Source excerpt:
════════════════

Hence, our solution is correct. To answer the original word problem - recalling that $x$ is the number of five dollar bills and $y$ is the number of ten dollar bills we have that:

\[Adam~has~6~five~ dollar~ bills~ and~ 1~ ten~ dollar~ bill.\nonumber\]

Example 27.1

\[\left(\begin{array}{l}
6 x+2 y=72 \\
3 x+8 y=78
\end{array}\right)\nonumber\]

Again, here we solve the system of equations using substitution. First, solve the first equation $6 x+2 y=72$ for $y:$

\[\begin{array}{rrr}
& 6 x+2 y=72 \\
\Longrightarrow & 2 y=-6 x+72 & \text{subtract 6x from both sides} \\
\Longrightarrow & y=-3 x+36 & \text{divide both sides by 2}
\end{array}\nonumber\]

Substitute $y=-3 x+36$ into the second equation $3 x+8 y=78$ :

\[\begin{align*}
& 3 x+8 y=78 \\
\Longrightarrow & 3 x+8(-3 x+36)=78 \\
\Longrightarrow & x=10
\end{align*}\nonumber\]

Hence $x=10 .$ Now substituting $x=10$ into the equation $y=-3 x+36$ yields $y=6,$ so the solution to the system of equations is $x=10, y=6 .$ The final step is left for the reader. It must be checked that $x=10$ and $y=6$ give true statements when substituted into the original system of equations.

════════════════

Recorded data:

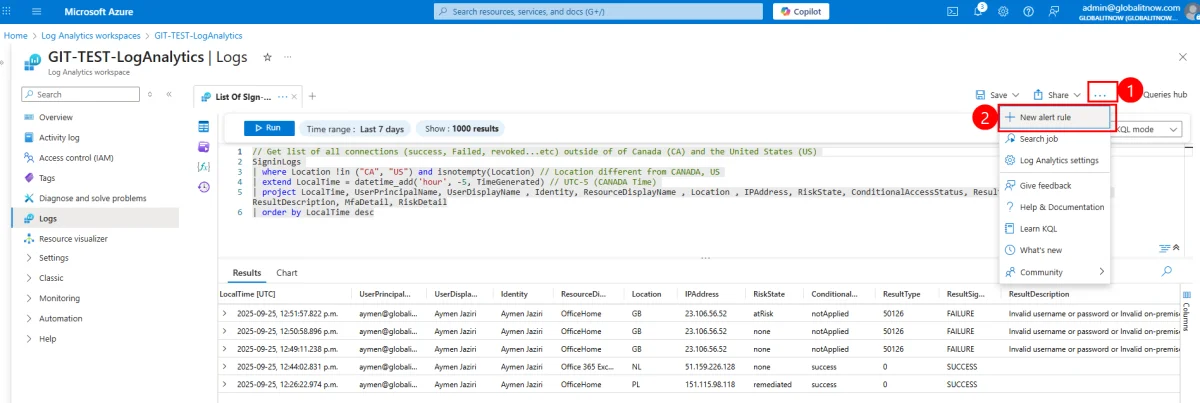The width and height of the screenshot is (1200, 403).
Task: Expand the Settings section in sidebar
Action: 54,258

════════════════

Set problem 1: In the substitution walkthrough, list each distinct equation that contains both x and y.
Set problem 2: Take the substitution walkthrough further, starting after its final sentence.

Output 1:
6x + 2y = 72
3x + 8y = 78
2y = −6x + 72
y = −3x + 36

Output 2:
To summarize the steps we followed to solve a system of linear equations in two variables using the algebraic method of substitution, we have:

Solving a System of Two Linear Equations in Two Variables using Substitution

Solve one equation for one variable.
Substitute the expression found in step 1 into the other equation.
Solve the resulting equation.
Substitute the value from step 3 back into the equation in step 1 to find the value of the remaining variable. 5
Check your solution!
Answer the question if it is a word problem.

A system of two linear equations in two variables may have one solution, no solutions, or infinitely many solutions. In Example 27.2 we will see a system with no solution.

Example 27.2

Solve the following system of equations by substitution.

\[\left(\begin{array}{l}
x+y=1 \\
y=-x+2
\end{array}\right)\nonumber\]

The second equation is already solved for $y$ in terms of $x$ so we can substitute it directly into $x+y=1$ :

\[x+(-x+2)=1 \Longrightarrow 2=1 \quad \text { False! }\nonumber\]

Since we get the false statement $2=1,$ the system of equations has no solution.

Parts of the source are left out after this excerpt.